California high school senior Caitlyn Cannon was just being herself when she submitted a yearbook quote about how the wage gap impacts lesbians. A friend took a pic of the brilliant quote and posted it to Twitter, where it quickly went viral and was retweeted over 6,000 times within two days.
Cannon told the Huffington Post that she picked the quote (a rewrite of something she’d seen on Tumblr) because she was tired of seeing the same old book and movie references in yearbooks.
“I wanted to call attention to a problem that women face,” Cannon said. “I’ve never really been ashamed to say that I am gay, so the LGBT aspect was just who I am.”
No one on Twitter seemed to even notice Cannon’s reference to her sexual orientation, which is refreshing considering how often LGBT teens are bullied online. But many of the responses to the viral tweet did take offense at the Oak Hills High School grad’s reference to the fact that women are paid less than men for the same jobs.
Cannon’s humorous acknowledgement of the wage gap brought out the truthers. Apparently, none of these critics are familiar with the United States Department of Labor, which declares an Equal Pay Day every April to educate the public about gender inequities in workplace compensation.

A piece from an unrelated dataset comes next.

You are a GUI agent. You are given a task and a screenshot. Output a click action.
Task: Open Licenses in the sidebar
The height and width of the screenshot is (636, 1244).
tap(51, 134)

According to the department, U.S. women currently make 78 cents for every dollar that men earn for the same jobs.
— yo gooch (@GoochmasterG) May 27, 2015
— Duke from RRIB (@DukefromCanada) May 28, 2015
These people also seemed unaware of President Obama’s Equal Pay Task Force or the passage of the Lily Ledbetter Fair Pay Act, both major White House initiatives dedicated to closing the existing 22-cent gap in wages. According to a 2013 White House report released on the 50th anniversary of the federal Equal Pay Act (designed to fix the problem way back in 1963), the pay gap has barely closed in half a century—and much of the narrowing is actually due to an overall drop in earnings across genders.
Given the amount of government agencies, nonprofits, and social scientists constantly monitoring the fluctuations of the wage gap over the past 50 years, it’s pretty safe to say it’s a thing. And despite reality’s dogged effort to make itself known, wage gap deniers continue to demand “proof” of an established fact cited in one teen girl’s high school yearbook quote—and to insist that women actually prefer to be paid less than men.
Cannon has completely ignored the wage gap truthers, though, instead focusing on the myriad interview requests she’s gotten from news outlets and the over 50,000 notes linked to her name on Tumblr.
Cannon, who says in her Twitter bio that she’s “really gay,” “feminist,” and “headed to NYC,” has a future that looks pretty bright. And ideally, whatever she decides to do with it, she’ll make equal pay for equal work and marry the rich, successful girl of her dreams.